Jimmy Stewart, Director of C2k said that the service has been developed in response to the growing use of social media amongst young people and reflects how emerging technologies can be used to deliver a more open and personalised approach to learning, supporting young people’s skills in creativity and innovation. He said: “Northern Ireland is leading the way internationally in terms of the delivery of a world class ICT solutions for schools. The benefit of using video generated content is that it facilitates peer to peer learning and collaboration, supporting the development of new skills and knowledge in a creative and innovative way. Within minutes educational videos can be shared across a huge network."
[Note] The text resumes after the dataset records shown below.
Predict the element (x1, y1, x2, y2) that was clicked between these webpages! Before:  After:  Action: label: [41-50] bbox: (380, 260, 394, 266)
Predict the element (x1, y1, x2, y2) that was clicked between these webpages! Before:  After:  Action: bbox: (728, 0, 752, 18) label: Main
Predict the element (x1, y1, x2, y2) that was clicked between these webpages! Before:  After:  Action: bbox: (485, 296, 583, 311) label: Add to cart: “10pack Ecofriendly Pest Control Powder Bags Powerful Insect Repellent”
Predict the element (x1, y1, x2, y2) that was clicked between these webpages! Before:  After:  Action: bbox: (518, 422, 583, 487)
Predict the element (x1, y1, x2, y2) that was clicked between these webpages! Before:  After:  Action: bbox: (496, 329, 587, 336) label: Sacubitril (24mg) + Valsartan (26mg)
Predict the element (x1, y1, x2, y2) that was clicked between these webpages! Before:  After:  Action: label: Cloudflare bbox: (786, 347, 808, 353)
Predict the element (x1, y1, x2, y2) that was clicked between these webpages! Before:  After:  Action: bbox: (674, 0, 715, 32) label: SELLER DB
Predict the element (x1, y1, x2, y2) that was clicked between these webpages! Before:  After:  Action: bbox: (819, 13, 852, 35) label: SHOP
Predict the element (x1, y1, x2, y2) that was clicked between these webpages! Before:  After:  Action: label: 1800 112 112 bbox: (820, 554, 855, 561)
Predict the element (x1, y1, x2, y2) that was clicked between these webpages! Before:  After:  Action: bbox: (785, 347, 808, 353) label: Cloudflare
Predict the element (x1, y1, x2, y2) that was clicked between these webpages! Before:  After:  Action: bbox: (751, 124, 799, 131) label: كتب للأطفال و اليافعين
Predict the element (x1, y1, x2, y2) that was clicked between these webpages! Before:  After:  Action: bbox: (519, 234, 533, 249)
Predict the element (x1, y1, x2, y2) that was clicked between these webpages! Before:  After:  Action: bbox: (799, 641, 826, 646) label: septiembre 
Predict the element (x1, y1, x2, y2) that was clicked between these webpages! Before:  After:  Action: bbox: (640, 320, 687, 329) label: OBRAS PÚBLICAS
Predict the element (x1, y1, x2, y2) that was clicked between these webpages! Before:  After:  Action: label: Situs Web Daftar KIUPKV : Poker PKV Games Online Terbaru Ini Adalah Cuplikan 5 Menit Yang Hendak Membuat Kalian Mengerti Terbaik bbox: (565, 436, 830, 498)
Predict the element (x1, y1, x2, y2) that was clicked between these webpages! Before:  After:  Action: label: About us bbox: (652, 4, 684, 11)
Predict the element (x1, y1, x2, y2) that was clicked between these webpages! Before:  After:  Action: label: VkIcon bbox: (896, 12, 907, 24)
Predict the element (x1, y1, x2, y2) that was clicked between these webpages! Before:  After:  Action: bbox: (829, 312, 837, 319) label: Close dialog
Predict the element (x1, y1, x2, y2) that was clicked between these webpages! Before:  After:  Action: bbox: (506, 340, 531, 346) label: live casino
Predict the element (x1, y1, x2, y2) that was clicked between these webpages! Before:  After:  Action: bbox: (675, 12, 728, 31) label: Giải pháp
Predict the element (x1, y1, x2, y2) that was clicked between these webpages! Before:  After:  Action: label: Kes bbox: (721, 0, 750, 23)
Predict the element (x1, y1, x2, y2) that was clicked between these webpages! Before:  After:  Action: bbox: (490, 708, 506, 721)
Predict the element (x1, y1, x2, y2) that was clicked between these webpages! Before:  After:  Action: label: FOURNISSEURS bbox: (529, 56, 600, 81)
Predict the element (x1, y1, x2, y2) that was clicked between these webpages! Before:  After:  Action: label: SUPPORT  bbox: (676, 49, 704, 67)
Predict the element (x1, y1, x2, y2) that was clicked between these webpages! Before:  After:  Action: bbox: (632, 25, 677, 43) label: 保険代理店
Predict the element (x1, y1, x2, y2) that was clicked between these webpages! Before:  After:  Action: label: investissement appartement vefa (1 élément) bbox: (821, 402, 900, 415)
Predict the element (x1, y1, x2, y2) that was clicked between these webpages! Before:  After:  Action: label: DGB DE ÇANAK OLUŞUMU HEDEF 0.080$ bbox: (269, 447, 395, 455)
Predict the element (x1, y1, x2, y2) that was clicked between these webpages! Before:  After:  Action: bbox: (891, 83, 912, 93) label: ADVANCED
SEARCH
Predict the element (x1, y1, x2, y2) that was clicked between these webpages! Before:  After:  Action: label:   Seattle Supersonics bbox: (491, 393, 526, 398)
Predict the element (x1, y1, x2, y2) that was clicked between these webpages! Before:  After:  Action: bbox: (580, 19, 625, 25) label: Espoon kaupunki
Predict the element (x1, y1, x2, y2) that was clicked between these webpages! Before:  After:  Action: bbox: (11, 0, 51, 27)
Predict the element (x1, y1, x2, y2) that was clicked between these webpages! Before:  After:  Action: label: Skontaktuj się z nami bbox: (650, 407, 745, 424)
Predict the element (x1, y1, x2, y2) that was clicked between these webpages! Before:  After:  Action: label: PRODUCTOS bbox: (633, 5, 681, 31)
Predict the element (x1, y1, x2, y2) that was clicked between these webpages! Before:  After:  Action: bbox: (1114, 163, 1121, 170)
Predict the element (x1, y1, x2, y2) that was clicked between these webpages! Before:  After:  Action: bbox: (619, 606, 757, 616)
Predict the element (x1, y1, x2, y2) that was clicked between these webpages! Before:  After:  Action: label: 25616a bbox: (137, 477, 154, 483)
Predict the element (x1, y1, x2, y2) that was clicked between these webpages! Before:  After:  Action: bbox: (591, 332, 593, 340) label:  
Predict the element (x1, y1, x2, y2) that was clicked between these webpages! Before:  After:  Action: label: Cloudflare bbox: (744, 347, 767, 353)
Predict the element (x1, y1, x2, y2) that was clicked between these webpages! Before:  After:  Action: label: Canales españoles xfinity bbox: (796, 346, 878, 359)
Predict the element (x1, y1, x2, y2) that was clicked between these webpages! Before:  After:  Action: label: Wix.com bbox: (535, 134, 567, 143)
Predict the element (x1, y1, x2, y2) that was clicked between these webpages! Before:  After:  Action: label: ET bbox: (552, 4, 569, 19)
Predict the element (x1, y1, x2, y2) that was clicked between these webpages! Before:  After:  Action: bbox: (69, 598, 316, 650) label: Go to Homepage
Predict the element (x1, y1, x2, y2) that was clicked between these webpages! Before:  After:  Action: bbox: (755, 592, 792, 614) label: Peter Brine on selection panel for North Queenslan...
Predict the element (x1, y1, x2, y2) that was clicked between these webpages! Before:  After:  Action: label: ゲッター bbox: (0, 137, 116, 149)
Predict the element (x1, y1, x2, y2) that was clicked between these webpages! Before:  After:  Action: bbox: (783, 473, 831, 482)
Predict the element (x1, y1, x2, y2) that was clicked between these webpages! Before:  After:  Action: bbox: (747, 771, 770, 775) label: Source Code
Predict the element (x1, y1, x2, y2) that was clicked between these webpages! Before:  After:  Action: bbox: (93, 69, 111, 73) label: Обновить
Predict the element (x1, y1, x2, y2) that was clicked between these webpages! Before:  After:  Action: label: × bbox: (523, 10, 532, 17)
The Video on Demand service has been welcomed by teachers locally. Alan Reavie Head of Business Studies and ICT from Lurgan College who previewed the new service said that it was Northern Ireland’s answer to YouTube which would transform the range of self generated learning material available locally. He said: “This new service will enhance the learning experience for all school children. The use of self generated video content will provide a new and fresh dimension to the range of resources available. This will bring subjects to life as well as catering to different learning styles and delivering this in a fun and dynamic way. The important aspect of this service is that schools have complete control and can ensure that the type of content made available to pupils is appropriate for use in a school environment. For any web based video streaming services we’ve used in the past this simply wasn’t achievable.”
He added: “All schools will have access to content available on the service and also the ability for staff to upload content generated by pupils. As schools continue to upload video content it can be categorised into different channels which would essentially create TV-on-demand where school children can have access to educational subject channels 24/7.”